“Les réductions d’effectifs s’appuient sur une analyse fine”

Le ministre de la Réforme de l'État réagit à l'enquête menée par l'institut Médiascopie.
Les cadres publics semblent désapprouver le non-remplacement d’un départ à la retraite sur deux dans la fonction publique. Que leur répondez-vous ?
Le non-remplacement d’un départ à la retraite sur deux dans la fonction publique est corrélé à l’évolution des méthodes de travail, comme le développement des démarches administratives en ligne, ou encore le transfert d’un certain nombre de compétences aux collectivités locales, ce qui permet à l’État de resserrer le nombre de ses fonctionnaires. Mais cette mesure est aussi nécessaire, car la situation budgétaire nous impose d’être particulièrement vigilants et responsables en matière de dépenses publiques.
Il est important de comprendre que ce principe ne s’applique pas de façon automatique. Les réductions d’effectifs s’appuient sur une analyse fine des priorités de l’État et portent d’abord sur les tâches effectuées en doublon ou ne relevant pas du cœur de métier de l’État. Au ministère de l’Intérieur par exemple, les suppressions portent majoritairement sur les fonctions support et sur les missions périphériques comme les gardes statiques ; la mission “sécurité” demeure la mission prioritaire.

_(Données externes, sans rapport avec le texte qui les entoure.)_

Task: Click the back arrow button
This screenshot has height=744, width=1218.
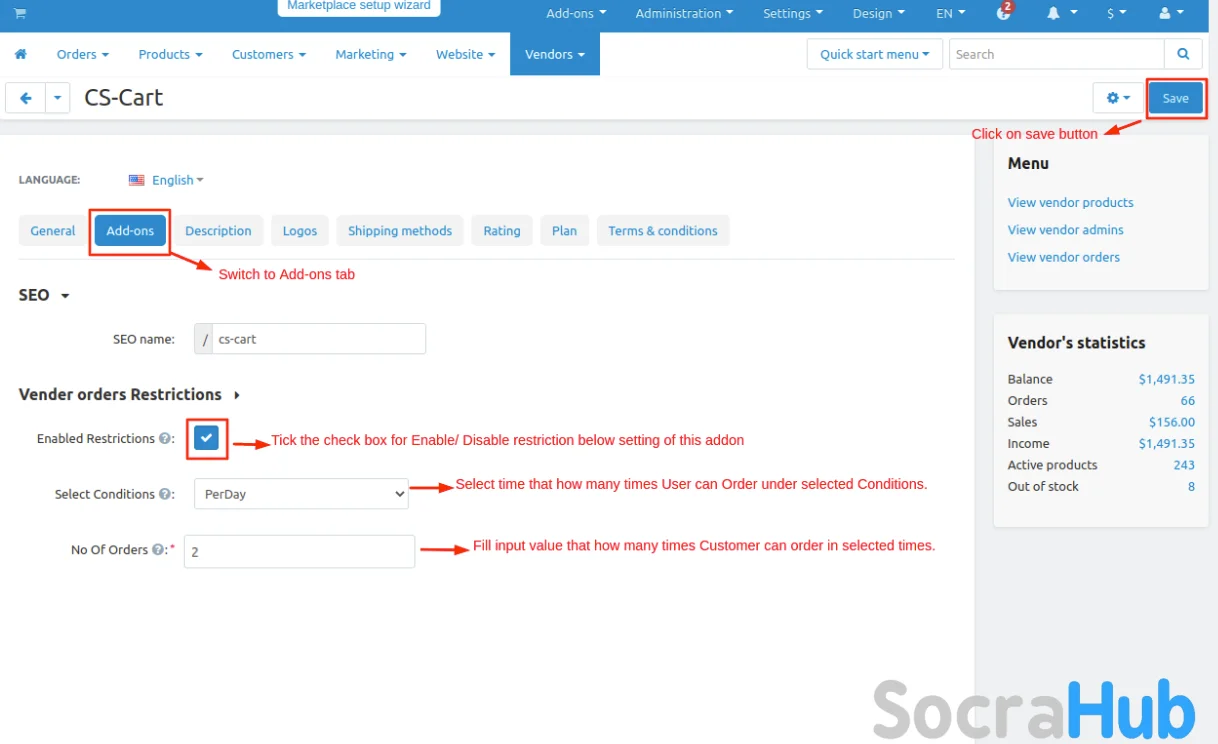Action: coord(26,98)
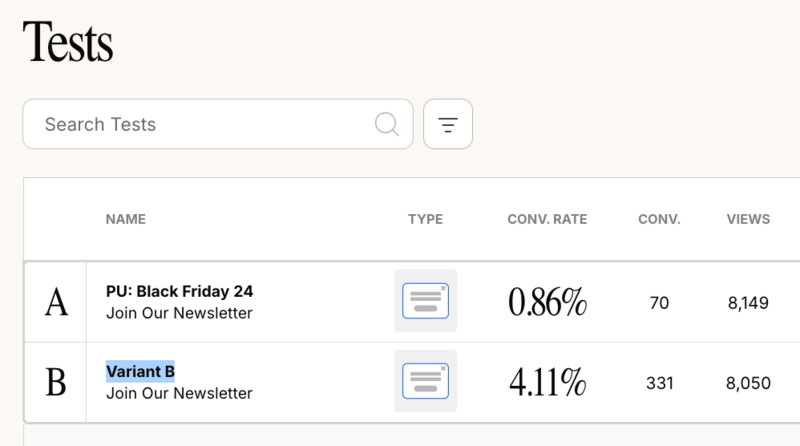Focus the Search Tests input field
The height and width of the screenshot is (446, 800).
point(218,124)
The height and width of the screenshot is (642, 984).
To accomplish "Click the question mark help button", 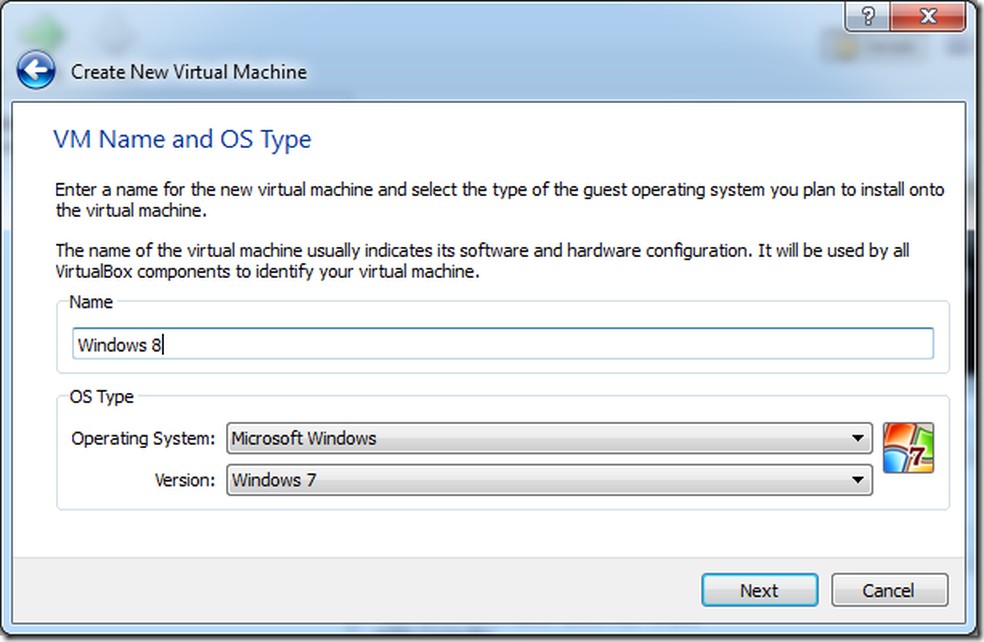I will click(868, 15).
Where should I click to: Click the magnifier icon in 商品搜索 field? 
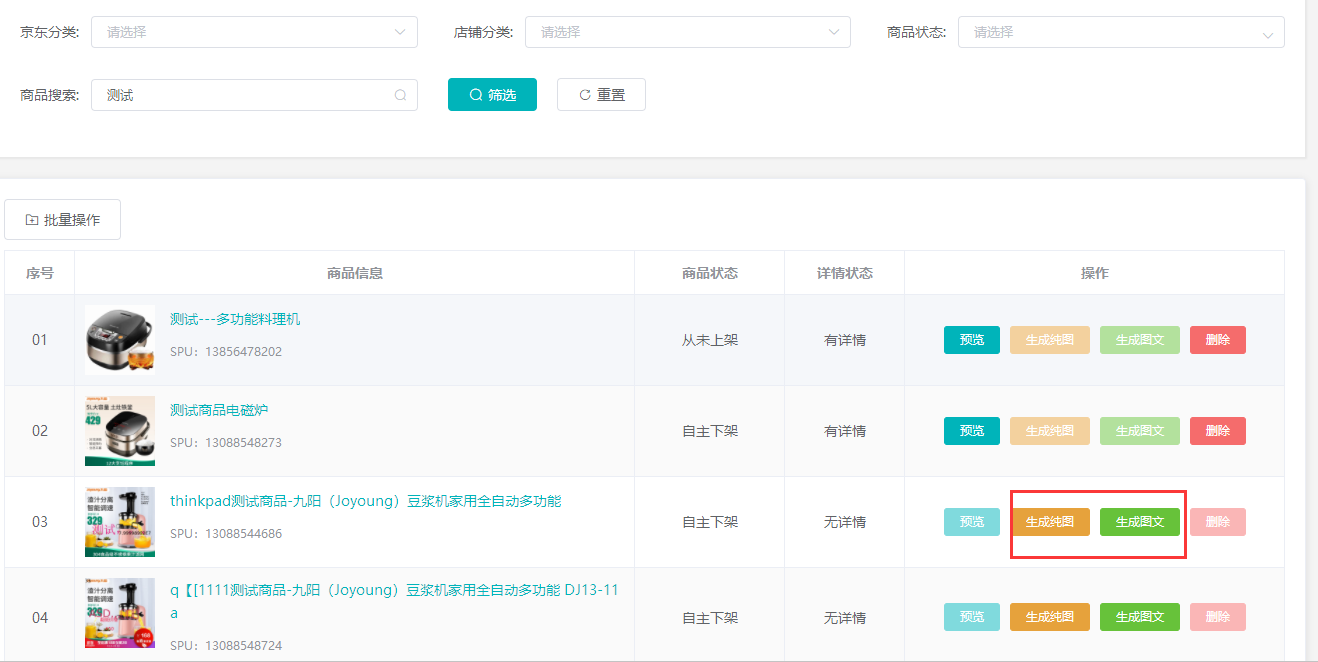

Le “un sur deux” permet, par le reversement aux agents de la moitié des économies générées, de valoriser le travail de chacun d’entre eux. Ce principe a été attentivement respecté et le sera tout autant dans les prochaines années. Ainsi sur les 800 millions d’euros d’économies dégagées en 2009, 400 millions ont été reversés aux agents. Au ministère de l’Éducation nationale, une prime de 1 500 euros “d’entrée dans le métier” a été créée.

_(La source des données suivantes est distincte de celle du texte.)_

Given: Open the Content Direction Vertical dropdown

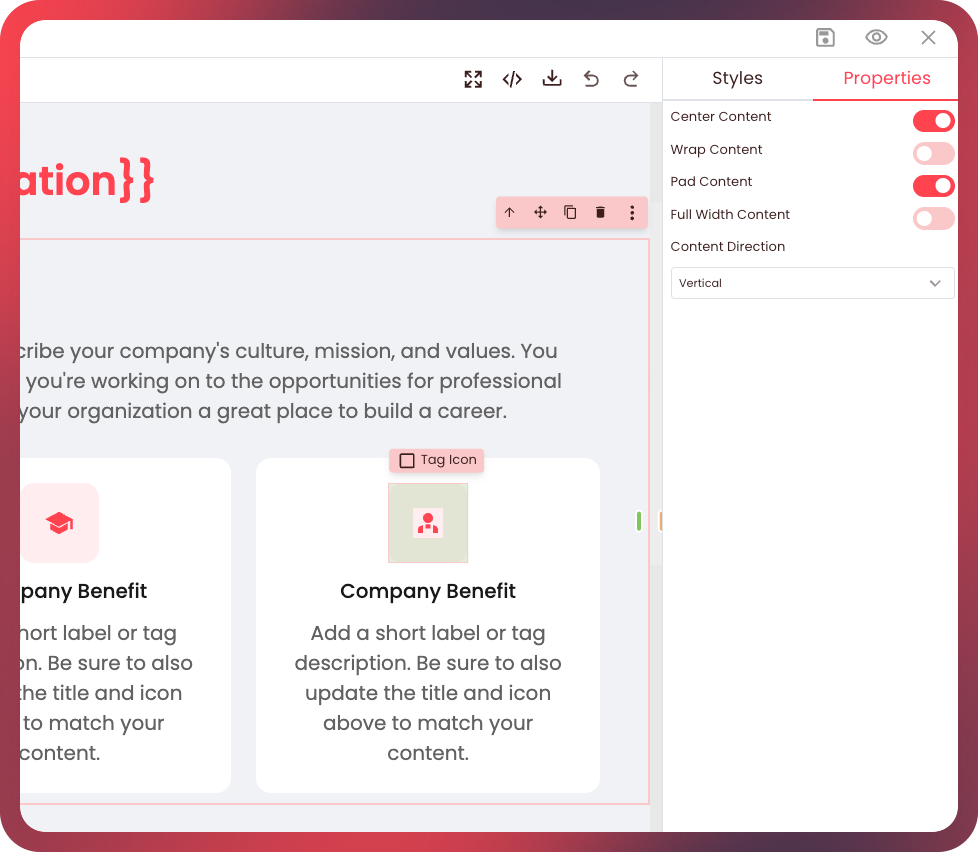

Les cadres publics paraissent sensibles aux mesures d’économies symboliques (réforme des retraites des parlementaires, réduction des dépenses de l’Élysée, etc.). Qu’en pensez-vous ?

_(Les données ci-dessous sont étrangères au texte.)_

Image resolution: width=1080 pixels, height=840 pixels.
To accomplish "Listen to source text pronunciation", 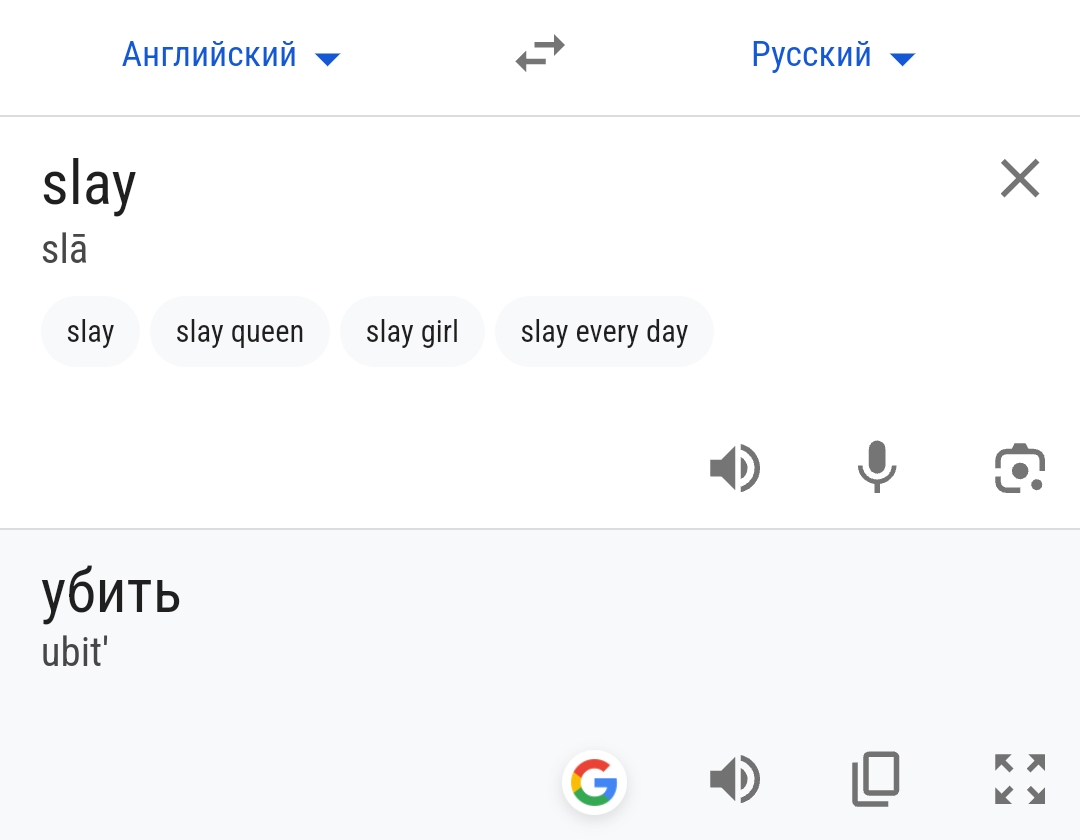I will tap(735, 468).
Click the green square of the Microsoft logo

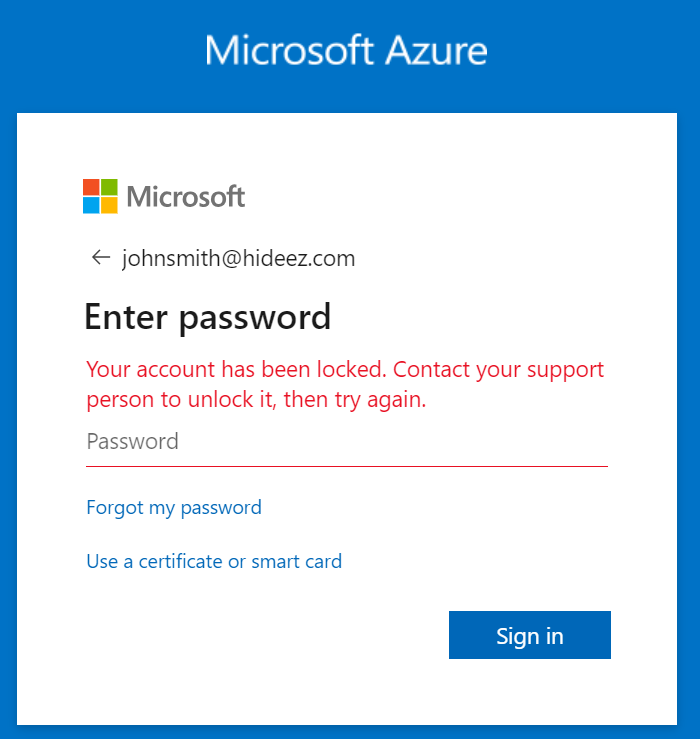[109, 187]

Les économies sur le train de vie constituent indéniablement un volet emblématique de la réforme de l’État, même si les enjeux financiers sont limités. J’attache beaucoup d’importance à ce que l’État soit exemplaire et prenne ses responsabilités. Nous travaillons sur plusieurs fronts : non renouvellement de deux voitures sur trois, limitation des logements de fonction aux agents qui en ont vraiment besoin parce que mobilisables jour et nuit, réduction des loyers payés par l’État grâce à des déménagements dans des zones où l’immobilier coûte moins cher. Mais ces mesures emblématiques ne doivent pas faire oublier la nécessité d’un effort d’économies concernant les principaux postes de dépenses de l’État, c’est-à-dire la masse salariale ou les dépenses d’intervention.